- Born: 29 September 1923 Moscow, Soviet Union
- Died: 10 October 2006 (aged 83) Moscow, Russia
- Education: Moscow State University
- Known for: Filippov's lemma Curve theorem proof
- Scientific career
- Fields: Mathematics
- Workplaces: Moscow State University
- Doctoral advisor: Ivan G. Petrovsky

= Aleksei Filippov (mathematician) =

Russian mathematician (1923–2006)

Aleksei Fedorovich Filippov (Алексей Фёдорович Филиппов; 29 September 1923 – 10 October 2006) was a Russian mathematician who worked on differential equations, differential inclusions, diffraction theory and numerical methods.

Born in Moscow in 1923, Filippov served in the Red Army during the Second World War, then attended Moscow State University (Faculty of Mechanics and Mathematics). After graduating in 1950, he remained to work at the school. He got his Ph.D. under the supervision of I. G. Petrovsky, and became a professor in 1978. He taught until his death in 2006.

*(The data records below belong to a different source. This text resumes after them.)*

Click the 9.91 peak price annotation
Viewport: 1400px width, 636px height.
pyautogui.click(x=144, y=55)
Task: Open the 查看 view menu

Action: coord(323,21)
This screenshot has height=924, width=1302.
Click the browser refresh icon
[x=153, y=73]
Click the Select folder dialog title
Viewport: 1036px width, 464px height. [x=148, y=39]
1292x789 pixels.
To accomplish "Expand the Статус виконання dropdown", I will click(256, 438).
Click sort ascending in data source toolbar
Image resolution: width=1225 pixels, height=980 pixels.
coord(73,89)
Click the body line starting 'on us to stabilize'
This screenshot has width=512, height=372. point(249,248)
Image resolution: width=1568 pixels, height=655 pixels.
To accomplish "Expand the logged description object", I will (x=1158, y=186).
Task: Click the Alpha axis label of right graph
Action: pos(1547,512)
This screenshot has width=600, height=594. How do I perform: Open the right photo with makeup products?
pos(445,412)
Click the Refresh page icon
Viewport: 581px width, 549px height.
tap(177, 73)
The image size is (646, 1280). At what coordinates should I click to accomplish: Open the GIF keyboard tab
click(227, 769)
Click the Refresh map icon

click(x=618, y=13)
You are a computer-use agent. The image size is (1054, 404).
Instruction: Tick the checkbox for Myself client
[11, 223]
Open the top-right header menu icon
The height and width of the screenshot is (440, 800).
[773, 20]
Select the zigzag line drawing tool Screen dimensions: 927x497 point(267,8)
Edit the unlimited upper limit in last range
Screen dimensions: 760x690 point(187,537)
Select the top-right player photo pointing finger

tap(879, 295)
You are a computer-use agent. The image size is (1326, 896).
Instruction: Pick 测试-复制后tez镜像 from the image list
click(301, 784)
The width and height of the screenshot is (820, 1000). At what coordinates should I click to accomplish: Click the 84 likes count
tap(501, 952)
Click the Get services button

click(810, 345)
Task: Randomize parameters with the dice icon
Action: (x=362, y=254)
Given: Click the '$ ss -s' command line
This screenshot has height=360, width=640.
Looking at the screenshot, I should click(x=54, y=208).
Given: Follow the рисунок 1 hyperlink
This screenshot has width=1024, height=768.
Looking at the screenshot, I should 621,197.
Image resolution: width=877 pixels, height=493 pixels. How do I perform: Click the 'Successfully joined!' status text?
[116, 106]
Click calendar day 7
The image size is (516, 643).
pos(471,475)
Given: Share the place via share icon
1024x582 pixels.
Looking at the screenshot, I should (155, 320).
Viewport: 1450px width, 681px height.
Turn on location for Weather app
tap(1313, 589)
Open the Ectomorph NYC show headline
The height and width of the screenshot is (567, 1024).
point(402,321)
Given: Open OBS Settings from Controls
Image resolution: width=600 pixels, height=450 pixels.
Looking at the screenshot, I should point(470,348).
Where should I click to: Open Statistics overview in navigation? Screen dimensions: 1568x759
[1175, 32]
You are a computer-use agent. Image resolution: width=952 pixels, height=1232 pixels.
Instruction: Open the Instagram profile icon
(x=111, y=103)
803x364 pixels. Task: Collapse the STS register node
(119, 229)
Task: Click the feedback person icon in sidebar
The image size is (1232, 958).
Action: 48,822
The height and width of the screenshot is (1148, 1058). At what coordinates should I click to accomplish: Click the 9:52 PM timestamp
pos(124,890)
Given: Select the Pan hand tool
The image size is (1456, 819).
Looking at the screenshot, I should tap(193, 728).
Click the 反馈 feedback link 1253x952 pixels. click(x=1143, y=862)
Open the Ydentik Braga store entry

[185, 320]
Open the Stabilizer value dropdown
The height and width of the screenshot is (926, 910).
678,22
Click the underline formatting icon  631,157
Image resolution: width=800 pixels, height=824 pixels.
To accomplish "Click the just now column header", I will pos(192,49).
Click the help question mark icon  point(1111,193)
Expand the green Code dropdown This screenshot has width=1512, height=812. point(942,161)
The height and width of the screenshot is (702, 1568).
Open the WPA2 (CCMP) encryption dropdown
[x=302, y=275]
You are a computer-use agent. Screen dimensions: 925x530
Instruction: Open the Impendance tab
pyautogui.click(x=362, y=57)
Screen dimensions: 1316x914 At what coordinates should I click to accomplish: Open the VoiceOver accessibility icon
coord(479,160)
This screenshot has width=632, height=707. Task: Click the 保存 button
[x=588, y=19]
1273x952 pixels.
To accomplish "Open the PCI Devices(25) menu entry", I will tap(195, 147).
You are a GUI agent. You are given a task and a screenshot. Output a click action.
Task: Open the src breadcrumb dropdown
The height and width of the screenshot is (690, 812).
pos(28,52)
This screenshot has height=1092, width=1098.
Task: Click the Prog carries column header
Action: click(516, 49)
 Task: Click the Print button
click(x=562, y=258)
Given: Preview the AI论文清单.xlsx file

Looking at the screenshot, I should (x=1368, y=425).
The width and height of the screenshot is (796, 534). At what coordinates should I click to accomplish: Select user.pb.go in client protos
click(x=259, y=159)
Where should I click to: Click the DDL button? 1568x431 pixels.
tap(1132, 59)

Filippov showed interest in continuous loops in 1950 when he constructed a proof that they divide a plane into interior and exterior parts. Known as the Jordan curve theorem, it exemplifies a mathematical proposition easily stated but difficult to prove.

In 1955 Filippov and V. S. Ryaben'kii became interested in difference equations and wrote On the Stability of Difference Equations. The work was developed into a textbook in 1961 which was used in Moscow State University and many other Russian universities for several decades.
In 1959 he published a paper containing a lemma about implicit functions designed for use in optimal control theory that is named after him (Filippov's lemma).

Filippov made an important contribution in the theory of discontinuous ordinary differential equations with his monograph Differential Equations with Discontinuous Righthand Sides (1985). Such set-valued dynamical systems arise in sliding mode control, an important class of feedback control systems demonstrating robust control. Such systems model some mechanical systems with Coulomb friction, and more recently genetic networks.

A. F. Filippov was awarded the Moscow State University's Lomonosov Award in 1993.